DAUGHTER SCHUMANN

ELKE SOMMER

Written by Harry Clark
Music by Clara and Robert Schumann, Brahms, Chopin, Dvorak

1W: Marie Schumann
2M: pianist and cellist OR pianist and violinist
3M: pianist, singer and cellist or violinist

“There are two ways of spreading light: to be the candle, or the mirror that reflects it.”
Andreas Vesalius

“The man and the musician in him were always trying to speak at the same time. He has taken my love with him. God give me the strength to live without him.”
Clara Schumann to Marie Schumann, age 14, on the death of Robert Schumann

Any mention of the name Schumann and there is the immediate image of the tragedy of Robert’s mental illness, and the indelible relationship of Clara and Robert. Brahms, too! A story well known beyond classical music circles; a story of kindred spirits, and bonds unshaken. But almost forgotten, nearly unmentioned, are the seven children left behind after Robert’s death in Endenich Asylum, age 45.

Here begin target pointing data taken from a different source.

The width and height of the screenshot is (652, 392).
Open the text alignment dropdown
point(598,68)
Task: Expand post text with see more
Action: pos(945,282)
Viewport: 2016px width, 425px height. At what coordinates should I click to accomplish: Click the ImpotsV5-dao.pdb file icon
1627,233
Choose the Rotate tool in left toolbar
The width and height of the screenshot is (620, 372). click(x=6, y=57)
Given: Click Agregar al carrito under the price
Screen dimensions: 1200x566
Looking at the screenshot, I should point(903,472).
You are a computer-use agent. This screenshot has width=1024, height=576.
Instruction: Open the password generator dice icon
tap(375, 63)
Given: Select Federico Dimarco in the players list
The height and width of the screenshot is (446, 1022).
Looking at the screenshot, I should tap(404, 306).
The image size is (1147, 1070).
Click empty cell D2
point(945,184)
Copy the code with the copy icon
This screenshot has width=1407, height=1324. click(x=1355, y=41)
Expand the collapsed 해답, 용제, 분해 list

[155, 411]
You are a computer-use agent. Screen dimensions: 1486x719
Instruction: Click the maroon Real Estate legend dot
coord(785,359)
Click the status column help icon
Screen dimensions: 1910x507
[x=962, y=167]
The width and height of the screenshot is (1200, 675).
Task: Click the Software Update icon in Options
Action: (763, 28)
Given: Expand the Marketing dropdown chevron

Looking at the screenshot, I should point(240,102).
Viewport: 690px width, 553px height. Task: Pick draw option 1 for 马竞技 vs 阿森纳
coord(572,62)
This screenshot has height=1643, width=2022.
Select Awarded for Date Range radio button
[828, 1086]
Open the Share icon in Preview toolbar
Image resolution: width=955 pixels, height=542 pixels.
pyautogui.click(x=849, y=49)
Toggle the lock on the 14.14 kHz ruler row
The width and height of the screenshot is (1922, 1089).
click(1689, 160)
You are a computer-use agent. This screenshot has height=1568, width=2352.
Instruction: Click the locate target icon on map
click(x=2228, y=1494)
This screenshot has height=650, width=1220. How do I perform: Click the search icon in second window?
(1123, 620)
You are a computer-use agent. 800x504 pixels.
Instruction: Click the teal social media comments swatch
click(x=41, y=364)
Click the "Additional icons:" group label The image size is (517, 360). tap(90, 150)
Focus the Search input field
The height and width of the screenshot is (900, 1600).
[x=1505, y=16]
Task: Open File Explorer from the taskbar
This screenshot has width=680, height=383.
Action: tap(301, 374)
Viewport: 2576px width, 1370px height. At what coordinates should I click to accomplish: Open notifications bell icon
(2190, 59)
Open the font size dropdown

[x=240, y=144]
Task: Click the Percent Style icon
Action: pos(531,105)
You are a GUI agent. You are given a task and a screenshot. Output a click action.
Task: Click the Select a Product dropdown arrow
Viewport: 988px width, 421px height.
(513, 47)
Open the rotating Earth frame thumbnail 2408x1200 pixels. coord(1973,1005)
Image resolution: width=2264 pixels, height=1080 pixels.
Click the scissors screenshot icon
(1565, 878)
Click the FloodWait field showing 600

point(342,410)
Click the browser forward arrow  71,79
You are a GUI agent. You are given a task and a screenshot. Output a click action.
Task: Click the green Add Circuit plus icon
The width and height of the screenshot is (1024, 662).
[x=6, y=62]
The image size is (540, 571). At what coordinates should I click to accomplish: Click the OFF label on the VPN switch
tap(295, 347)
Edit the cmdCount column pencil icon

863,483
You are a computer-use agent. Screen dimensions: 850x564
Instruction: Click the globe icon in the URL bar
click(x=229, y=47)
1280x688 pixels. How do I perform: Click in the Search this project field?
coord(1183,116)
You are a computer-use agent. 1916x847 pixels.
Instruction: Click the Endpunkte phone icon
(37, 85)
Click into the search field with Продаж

For 902 days Marie Schumann’s father rotted away in the insane asylum, 902 days that his eldest daughter, Marie, the one dearest to him, was kept from him, and he from her. Marie was informed of her father’s death via letter from her mother. Clara was to leave on concert tour—she was the breadwinner, after all—and Marie the eldest was left to care for Elise, Julie, Emil, Ludwig (for Beethoven), Ferdinand, Eugenie and Felix (for Mendelssohn, the son Robert never saw). I was compelled to even the score a bit with a telling of the Robert-Clara-Johannes saga through Marie’s eyes, and through Marie’s eyes give some due to her and her seven siblings.

SHARON GLESS

On January 9, 1899, Marie, age 57, never married, learns of the death of brother Luddy, institutionalized in an asylum for the past 28 years. Luddy was put there by Clara and never again visited by a single Schumann. The floodgates of emotion and remembrance open and Marie’s story unfolds. It is a worthy story, in my estimation.

Sharon Gless, Jenny Sterlin and Elke Sommer have all found Marie’s story deeply touching and approached it in singular ways. And the music performed with the show? Marie was there for most of it, at its conception. Imagine!